(Saved data entries)
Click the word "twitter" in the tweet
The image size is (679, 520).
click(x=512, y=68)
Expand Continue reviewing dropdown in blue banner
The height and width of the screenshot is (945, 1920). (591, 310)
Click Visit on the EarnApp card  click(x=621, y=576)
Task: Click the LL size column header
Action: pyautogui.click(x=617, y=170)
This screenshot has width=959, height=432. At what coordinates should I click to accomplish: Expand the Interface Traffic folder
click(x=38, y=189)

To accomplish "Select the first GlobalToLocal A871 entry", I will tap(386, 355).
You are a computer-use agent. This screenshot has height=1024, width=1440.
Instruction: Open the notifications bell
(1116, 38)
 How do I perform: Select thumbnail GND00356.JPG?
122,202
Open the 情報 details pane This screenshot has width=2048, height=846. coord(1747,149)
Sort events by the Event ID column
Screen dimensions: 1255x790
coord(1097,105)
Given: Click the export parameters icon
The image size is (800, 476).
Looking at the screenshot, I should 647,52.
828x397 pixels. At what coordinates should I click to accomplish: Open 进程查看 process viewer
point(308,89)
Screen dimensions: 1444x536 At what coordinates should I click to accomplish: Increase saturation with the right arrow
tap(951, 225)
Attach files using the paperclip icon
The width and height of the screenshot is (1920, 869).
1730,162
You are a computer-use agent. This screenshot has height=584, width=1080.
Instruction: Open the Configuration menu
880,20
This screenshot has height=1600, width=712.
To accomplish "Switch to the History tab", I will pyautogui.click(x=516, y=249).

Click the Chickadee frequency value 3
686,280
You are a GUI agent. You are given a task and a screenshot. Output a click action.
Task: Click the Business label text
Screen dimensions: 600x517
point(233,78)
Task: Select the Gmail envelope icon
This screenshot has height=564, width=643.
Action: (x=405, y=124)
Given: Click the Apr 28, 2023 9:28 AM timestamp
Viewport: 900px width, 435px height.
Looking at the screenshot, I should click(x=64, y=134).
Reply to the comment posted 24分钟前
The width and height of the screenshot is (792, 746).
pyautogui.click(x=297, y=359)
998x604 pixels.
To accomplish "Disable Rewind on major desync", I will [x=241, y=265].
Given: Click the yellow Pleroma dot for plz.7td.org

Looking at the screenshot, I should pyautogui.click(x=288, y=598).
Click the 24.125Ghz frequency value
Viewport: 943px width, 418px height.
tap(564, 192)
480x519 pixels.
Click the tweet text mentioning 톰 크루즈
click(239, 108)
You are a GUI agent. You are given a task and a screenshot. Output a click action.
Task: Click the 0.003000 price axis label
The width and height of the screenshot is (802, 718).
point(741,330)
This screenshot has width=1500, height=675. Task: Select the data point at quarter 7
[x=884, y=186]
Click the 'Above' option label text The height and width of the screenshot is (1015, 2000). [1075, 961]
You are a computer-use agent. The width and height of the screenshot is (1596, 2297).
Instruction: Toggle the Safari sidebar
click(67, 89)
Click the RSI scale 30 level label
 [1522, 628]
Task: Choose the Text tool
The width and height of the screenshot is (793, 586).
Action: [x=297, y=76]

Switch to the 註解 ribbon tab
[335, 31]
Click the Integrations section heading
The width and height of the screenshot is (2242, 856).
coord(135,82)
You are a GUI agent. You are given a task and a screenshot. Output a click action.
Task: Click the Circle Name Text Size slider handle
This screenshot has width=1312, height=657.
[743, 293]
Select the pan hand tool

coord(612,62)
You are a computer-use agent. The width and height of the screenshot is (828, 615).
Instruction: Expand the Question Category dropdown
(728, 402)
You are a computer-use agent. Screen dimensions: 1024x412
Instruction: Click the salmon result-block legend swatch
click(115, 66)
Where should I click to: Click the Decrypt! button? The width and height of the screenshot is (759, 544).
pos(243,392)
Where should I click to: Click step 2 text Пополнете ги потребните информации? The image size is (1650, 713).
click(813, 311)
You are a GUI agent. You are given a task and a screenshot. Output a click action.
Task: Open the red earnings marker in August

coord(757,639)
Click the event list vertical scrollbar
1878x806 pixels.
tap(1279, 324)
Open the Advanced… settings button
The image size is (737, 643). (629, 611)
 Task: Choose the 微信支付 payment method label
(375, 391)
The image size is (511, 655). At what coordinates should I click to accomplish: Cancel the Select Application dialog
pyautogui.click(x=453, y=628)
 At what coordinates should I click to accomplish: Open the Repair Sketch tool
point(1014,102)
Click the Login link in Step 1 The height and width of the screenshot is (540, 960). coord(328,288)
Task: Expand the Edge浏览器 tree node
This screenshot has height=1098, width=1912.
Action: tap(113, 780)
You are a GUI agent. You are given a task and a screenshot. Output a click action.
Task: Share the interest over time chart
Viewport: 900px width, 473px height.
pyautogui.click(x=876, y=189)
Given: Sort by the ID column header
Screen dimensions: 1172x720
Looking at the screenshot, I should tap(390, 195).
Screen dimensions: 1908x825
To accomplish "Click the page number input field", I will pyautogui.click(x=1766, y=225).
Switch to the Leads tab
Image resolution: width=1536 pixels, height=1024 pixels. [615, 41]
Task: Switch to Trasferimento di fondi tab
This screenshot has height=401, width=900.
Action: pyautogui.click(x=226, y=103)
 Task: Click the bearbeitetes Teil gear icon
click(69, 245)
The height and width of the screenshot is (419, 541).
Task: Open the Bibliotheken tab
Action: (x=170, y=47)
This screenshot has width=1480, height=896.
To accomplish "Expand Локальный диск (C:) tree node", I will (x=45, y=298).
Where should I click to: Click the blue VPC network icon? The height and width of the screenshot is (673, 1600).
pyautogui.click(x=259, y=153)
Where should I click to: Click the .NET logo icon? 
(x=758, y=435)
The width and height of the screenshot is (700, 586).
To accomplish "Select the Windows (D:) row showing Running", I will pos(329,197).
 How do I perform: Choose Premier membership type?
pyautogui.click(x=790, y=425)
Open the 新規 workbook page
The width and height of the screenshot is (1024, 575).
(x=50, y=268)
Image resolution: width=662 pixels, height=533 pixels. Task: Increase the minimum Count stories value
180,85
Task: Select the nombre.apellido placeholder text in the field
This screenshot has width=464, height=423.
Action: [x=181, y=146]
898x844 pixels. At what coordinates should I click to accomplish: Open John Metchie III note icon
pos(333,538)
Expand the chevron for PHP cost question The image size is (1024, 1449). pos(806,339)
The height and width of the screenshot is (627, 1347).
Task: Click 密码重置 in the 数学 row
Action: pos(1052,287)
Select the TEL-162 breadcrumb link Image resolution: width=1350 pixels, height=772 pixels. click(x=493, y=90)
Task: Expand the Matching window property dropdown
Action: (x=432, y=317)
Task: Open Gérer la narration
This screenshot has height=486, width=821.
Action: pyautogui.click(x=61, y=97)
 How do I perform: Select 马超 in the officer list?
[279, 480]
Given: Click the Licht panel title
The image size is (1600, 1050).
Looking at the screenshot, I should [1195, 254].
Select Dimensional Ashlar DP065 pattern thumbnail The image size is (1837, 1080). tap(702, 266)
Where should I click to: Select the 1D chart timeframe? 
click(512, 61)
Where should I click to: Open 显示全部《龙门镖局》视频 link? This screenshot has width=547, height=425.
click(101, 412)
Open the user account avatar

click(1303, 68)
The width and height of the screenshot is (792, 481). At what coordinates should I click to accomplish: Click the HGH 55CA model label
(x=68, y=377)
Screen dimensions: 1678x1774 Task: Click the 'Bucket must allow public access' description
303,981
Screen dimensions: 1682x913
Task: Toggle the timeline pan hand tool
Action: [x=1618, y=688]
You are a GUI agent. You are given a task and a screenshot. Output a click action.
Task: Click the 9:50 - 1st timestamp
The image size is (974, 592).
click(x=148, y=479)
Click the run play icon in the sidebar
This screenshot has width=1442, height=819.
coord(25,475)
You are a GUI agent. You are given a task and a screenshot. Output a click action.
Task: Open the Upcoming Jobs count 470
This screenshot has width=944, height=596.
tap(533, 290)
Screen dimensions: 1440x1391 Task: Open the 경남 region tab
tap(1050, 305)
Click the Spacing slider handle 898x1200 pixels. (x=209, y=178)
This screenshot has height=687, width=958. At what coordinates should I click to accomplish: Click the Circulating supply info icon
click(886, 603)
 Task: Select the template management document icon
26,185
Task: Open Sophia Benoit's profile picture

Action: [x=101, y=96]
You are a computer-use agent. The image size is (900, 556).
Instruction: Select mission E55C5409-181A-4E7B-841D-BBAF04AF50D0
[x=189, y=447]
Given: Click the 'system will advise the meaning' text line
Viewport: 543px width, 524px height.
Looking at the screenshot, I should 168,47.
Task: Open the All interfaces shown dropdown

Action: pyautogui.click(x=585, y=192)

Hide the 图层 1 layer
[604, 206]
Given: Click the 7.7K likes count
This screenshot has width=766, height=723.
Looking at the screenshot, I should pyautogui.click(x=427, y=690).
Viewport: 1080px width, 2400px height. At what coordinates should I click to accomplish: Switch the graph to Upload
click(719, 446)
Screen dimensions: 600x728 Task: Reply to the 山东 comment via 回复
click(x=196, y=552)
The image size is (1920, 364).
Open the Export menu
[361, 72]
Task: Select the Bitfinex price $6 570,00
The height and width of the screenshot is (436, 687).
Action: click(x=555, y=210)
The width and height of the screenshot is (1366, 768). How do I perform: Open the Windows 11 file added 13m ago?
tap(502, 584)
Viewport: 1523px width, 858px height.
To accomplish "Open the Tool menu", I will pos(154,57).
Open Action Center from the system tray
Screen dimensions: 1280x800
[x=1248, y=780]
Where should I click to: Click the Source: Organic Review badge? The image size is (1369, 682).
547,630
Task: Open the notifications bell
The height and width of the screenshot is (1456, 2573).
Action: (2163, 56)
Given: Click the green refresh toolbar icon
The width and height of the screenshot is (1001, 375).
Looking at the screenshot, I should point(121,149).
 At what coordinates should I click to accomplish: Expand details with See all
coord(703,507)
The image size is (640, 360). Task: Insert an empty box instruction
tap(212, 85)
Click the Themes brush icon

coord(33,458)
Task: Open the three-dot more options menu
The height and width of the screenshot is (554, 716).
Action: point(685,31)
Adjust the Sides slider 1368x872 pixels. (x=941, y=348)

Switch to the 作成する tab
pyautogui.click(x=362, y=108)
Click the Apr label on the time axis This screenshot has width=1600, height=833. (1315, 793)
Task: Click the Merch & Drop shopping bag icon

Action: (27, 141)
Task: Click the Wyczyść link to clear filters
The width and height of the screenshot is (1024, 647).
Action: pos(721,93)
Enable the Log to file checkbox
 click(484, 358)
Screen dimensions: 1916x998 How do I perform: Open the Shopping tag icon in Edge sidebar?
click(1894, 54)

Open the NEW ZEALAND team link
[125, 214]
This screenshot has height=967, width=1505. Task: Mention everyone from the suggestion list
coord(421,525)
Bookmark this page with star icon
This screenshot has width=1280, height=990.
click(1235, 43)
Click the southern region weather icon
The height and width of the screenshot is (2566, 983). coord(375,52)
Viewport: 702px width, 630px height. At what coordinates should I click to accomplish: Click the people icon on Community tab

▶ **THE PROBLEM**
Please go through the data above and copy each line containing the word "Sort".

▶ **ANSWER TO THIS EXERCISE**
Sort events by the Event ID column
Given: Sort by the ID column header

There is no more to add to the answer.